* _Dataset records_
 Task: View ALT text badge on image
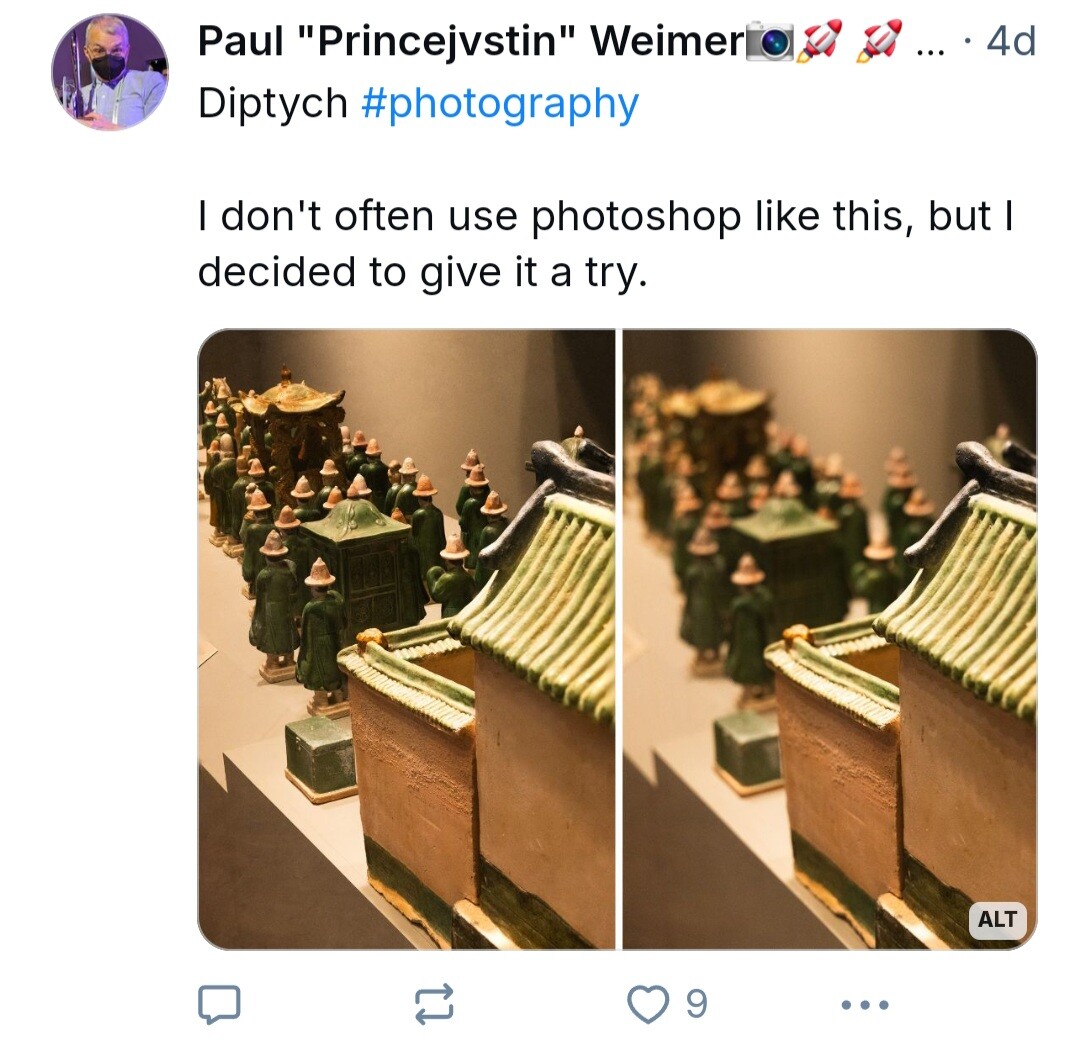(997, 919)
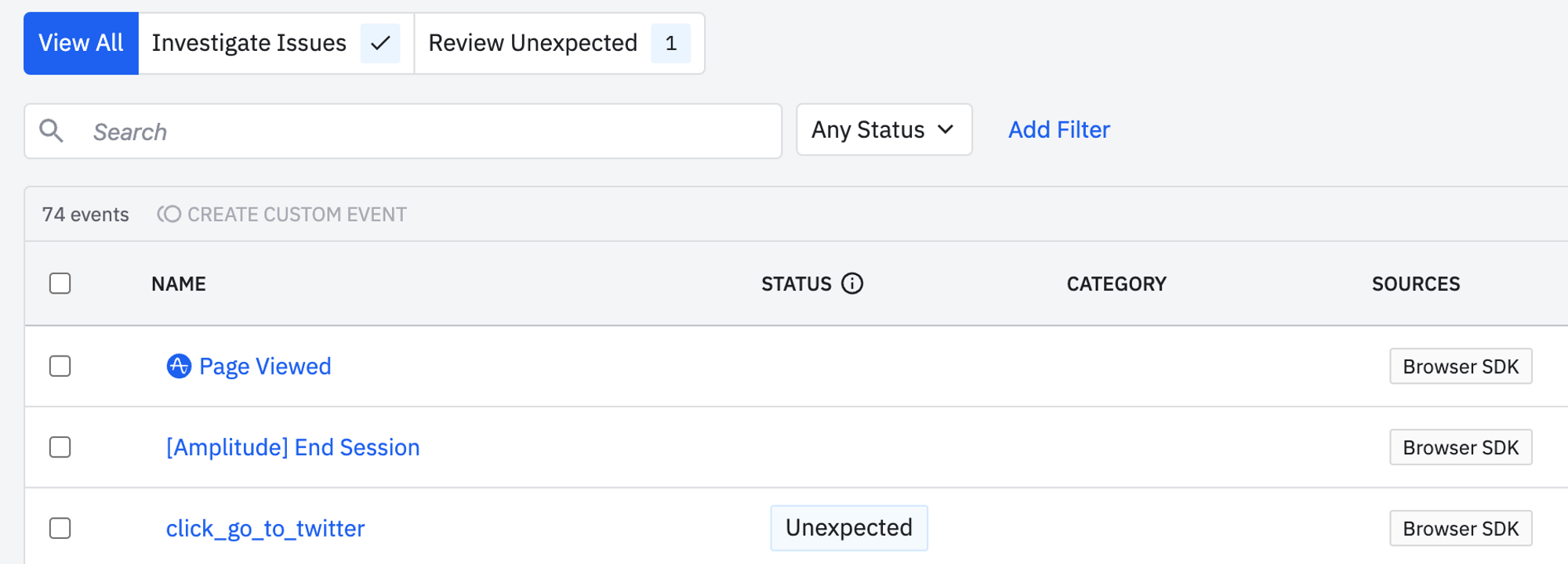Check the Page Viewed row checkbox

[60, 366]
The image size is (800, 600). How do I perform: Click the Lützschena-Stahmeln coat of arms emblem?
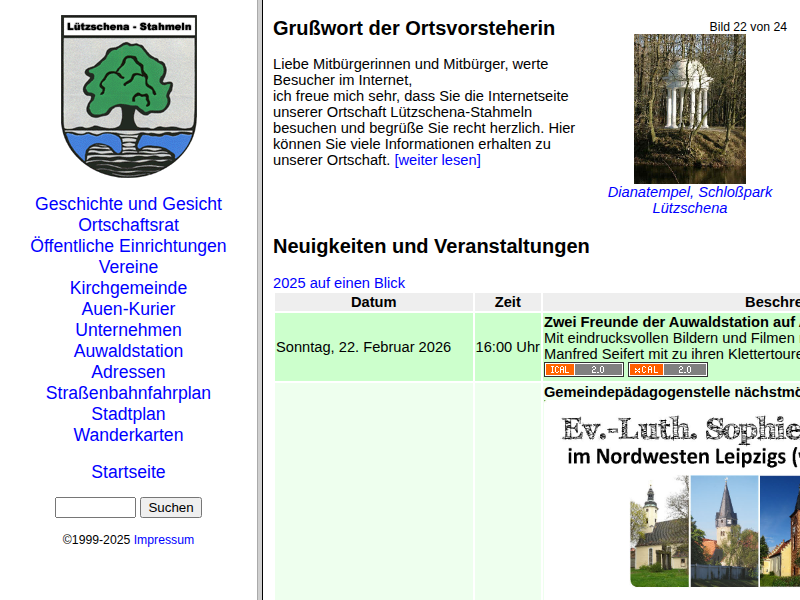click(x=128, y=94)
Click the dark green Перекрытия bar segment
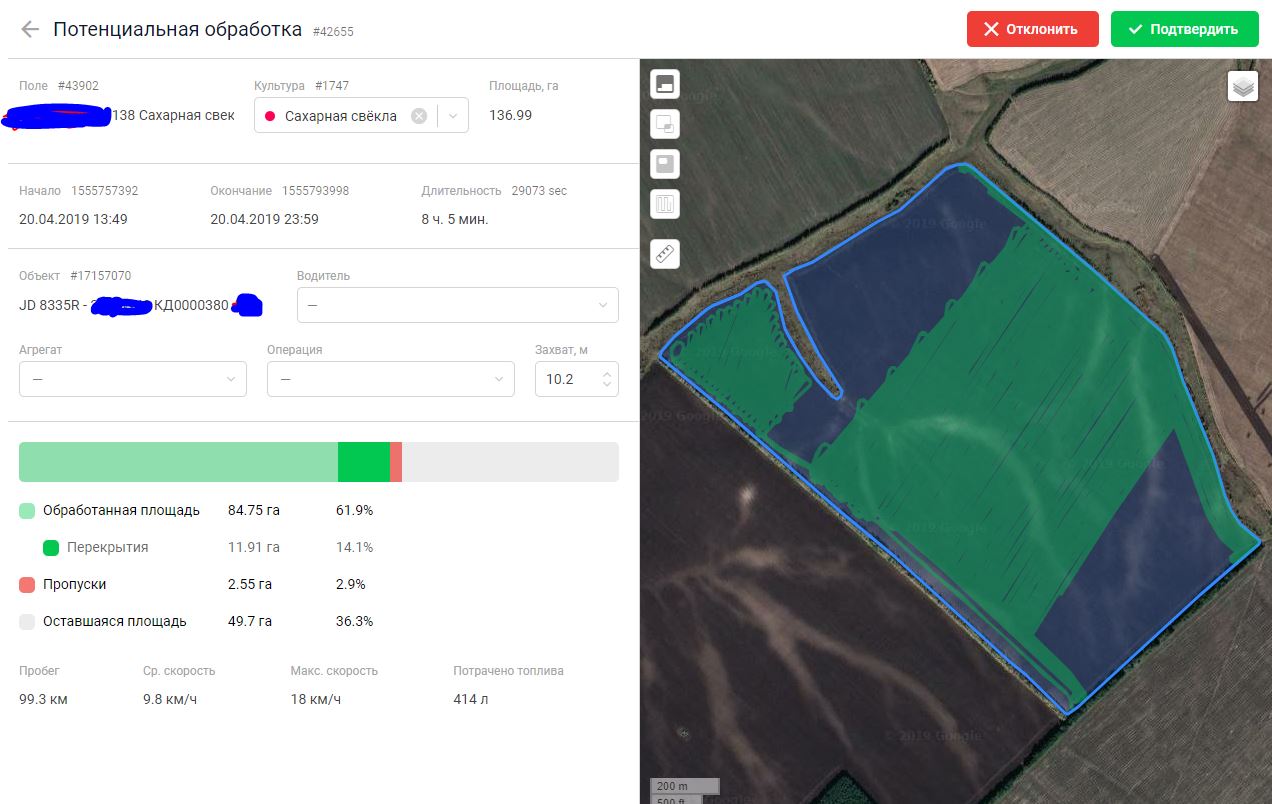This screenshot has width=1272, height=804. pos(363,463)
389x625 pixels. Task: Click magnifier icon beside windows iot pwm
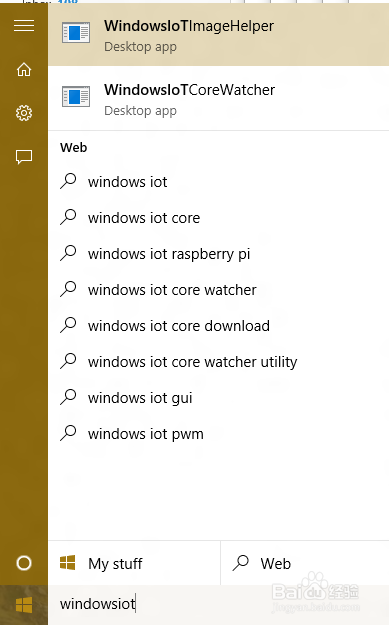68,433
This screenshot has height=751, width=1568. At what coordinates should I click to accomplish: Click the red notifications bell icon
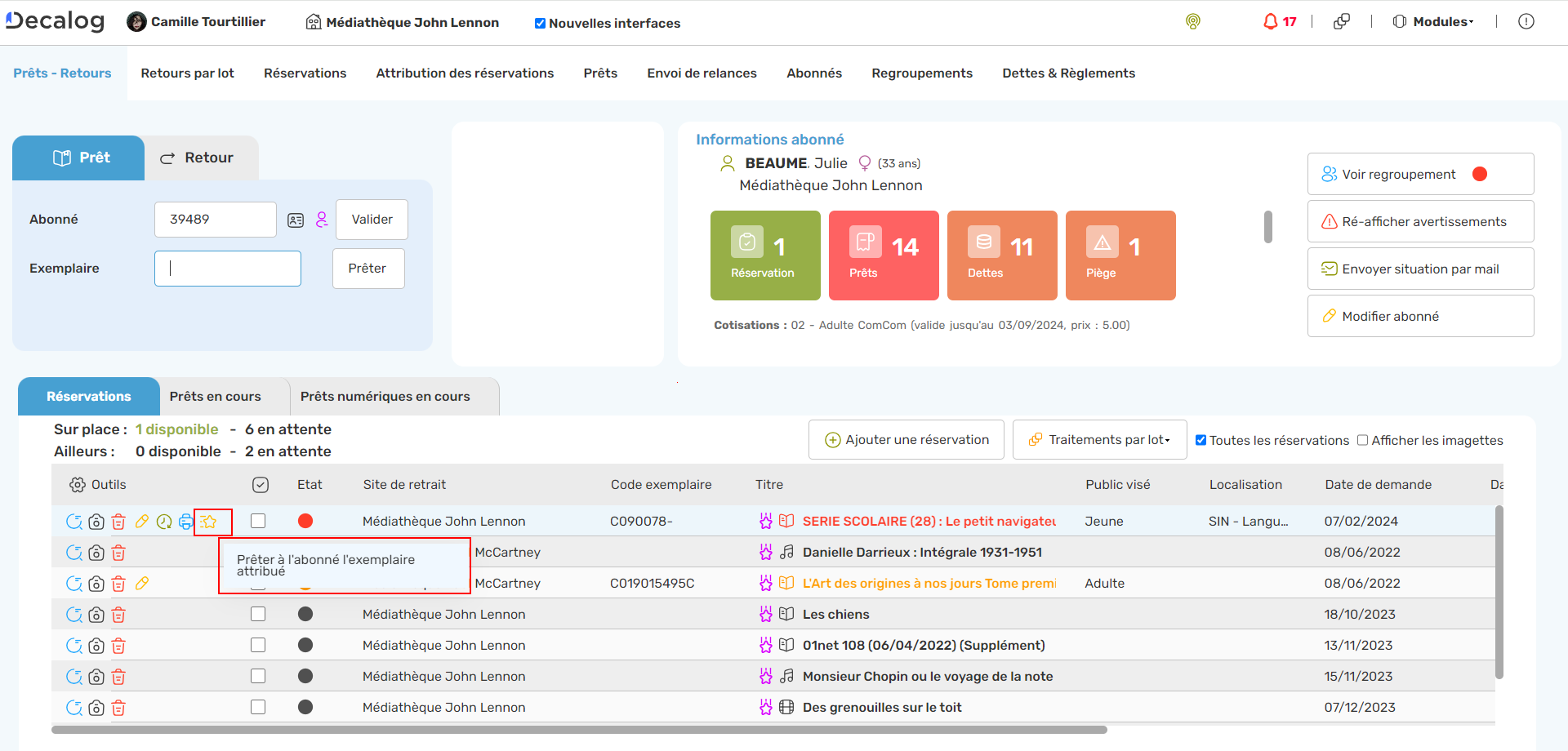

* _Work task_
Exclude the images, then output the data above word for word.

* _Exercise result_
 Task: View ALT text badge on image
(997, 919)
Check the Page Viewed row checkbox

[60, 366]
The image size is (800, 600). How do I perform: Click the Lützschena-Stahmeln coat of arms emblem?
click(x=128, y=94)
Click the dark green Перекрытия bar segment
This screenshot has width=1272, height=804. pos(363,463)
389x625 pixels. Task: Click magnifier icon beside windows iot pwm
68,433
This screenshot has height=751, width=1568. At what coordinates should I click to accomplish: Click the red notifications bell icon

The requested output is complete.